[PROMPT]:
Copy out the data word for word, beginning at the line containing "Switch to the 3. Definition step" and running through the line containing "Looking at the screenshot, I should [x=382, y=384].", with both of those lines included.

[RECORDS SHOWN]:
>> begin
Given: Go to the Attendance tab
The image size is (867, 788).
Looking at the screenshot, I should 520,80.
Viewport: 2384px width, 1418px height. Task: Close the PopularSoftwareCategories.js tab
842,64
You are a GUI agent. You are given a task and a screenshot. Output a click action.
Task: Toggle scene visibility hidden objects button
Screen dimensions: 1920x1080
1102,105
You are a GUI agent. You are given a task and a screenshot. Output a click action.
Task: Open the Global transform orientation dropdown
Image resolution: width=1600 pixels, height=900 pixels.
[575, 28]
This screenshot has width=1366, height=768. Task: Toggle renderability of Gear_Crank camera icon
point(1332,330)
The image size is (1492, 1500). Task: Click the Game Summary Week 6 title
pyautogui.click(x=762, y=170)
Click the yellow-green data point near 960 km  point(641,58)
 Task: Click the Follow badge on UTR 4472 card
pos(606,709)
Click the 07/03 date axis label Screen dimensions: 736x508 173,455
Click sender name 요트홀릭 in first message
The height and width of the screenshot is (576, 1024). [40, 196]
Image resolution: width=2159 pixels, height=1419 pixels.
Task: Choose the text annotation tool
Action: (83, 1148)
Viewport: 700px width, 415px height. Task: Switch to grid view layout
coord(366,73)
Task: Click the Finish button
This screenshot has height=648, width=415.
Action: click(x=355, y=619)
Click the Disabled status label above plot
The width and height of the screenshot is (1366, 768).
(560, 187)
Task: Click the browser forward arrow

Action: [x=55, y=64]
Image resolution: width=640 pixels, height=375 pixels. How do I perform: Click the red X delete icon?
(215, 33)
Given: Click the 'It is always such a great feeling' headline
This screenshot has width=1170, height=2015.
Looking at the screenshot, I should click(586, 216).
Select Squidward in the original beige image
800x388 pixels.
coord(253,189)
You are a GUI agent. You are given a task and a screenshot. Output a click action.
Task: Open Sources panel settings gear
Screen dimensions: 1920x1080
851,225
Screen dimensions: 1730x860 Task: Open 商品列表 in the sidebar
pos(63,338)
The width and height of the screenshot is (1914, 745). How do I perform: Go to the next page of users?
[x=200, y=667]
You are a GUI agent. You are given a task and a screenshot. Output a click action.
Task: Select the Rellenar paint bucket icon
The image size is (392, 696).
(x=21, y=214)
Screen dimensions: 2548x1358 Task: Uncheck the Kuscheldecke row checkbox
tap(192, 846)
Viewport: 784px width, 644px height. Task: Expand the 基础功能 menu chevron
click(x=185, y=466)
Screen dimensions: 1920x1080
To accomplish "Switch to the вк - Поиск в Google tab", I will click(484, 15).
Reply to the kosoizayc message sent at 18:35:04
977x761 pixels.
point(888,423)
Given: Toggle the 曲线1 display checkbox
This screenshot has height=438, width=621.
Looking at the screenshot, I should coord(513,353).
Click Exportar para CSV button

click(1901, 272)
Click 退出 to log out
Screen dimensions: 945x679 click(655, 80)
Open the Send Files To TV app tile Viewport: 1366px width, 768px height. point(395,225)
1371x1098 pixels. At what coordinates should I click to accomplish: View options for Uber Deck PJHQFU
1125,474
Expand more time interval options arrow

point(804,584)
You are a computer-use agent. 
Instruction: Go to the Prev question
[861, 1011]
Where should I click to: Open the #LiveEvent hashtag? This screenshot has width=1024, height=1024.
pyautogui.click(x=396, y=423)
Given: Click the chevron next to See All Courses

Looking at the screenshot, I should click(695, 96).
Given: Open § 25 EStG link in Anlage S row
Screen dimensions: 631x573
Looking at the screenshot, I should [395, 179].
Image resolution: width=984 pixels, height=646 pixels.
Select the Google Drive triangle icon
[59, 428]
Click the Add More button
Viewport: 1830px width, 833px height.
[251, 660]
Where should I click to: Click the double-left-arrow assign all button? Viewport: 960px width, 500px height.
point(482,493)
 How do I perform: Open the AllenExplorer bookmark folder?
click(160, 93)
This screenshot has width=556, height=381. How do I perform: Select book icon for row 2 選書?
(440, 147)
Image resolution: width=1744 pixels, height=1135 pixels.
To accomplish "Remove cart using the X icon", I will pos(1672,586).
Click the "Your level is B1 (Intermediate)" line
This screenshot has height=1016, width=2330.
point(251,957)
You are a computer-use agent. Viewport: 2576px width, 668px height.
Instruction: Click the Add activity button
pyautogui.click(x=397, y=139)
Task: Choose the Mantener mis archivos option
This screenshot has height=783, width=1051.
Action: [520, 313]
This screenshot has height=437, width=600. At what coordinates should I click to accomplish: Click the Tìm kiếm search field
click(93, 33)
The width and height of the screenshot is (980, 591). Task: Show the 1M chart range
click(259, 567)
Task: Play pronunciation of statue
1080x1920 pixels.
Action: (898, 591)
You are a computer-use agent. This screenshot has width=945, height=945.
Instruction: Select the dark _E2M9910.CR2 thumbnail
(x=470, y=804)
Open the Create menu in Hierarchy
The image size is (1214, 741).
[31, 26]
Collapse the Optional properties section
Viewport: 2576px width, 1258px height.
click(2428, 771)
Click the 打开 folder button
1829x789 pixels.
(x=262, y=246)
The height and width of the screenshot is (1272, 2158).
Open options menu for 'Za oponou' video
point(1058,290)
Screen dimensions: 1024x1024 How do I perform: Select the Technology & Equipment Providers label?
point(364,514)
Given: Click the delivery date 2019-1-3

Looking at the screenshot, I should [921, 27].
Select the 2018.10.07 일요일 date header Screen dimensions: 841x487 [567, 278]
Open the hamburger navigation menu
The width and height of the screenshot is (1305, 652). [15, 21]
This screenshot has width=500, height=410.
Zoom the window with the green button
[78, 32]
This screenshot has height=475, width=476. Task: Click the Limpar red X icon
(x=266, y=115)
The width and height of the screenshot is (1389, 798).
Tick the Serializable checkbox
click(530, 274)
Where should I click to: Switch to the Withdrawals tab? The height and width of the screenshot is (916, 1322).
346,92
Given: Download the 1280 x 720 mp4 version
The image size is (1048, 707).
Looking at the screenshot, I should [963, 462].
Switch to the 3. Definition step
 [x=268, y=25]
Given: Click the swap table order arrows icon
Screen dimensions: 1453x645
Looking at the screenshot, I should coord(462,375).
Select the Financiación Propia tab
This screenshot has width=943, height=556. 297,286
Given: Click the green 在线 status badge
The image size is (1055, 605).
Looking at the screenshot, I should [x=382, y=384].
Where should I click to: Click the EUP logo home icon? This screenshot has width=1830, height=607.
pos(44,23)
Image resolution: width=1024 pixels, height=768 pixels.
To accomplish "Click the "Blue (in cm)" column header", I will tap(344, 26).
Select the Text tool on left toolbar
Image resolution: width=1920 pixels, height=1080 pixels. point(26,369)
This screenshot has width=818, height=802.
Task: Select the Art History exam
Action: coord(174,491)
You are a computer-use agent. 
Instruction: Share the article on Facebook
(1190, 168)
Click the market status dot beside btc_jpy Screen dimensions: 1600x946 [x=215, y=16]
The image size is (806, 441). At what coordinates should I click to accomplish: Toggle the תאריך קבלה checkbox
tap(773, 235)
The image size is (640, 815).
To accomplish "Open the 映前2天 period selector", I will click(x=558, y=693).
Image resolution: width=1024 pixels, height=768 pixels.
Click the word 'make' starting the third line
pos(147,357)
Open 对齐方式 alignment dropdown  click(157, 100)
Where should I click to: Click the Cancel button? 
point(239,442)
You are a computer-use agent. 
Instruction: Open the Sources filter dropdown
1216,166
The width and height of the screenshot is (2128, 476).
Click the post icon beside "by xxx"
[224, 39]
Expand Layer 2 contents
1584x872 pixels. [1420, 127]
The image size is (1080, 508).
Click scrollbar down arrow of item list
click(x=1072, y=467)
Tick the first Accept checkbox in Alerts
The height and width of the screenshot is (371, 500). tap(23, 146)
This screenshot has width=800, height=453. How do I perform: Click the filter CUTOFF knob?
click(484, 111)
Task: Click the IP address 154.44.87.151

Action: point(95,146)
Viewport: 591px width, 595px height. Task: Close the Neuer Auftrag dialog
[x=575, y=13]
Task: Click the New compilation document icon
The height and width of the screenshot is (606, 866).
>> end
[SOLUTION TO THIS EXERCISE]:
Switch to the 3. Definition step
 [x=268, y=25]
Given: Click the swap table order arrows icon
Screen dimensions: 1453x645
Looking at the screenshot, I should coord(462,375).
Select the Financiación Propia tab
This screenshot has width=943, height=556. 297,286
Given: Click the green 在线 status badge
The image size is (1055, 605).
Looking at the screenshot, I should [x=382, y=384].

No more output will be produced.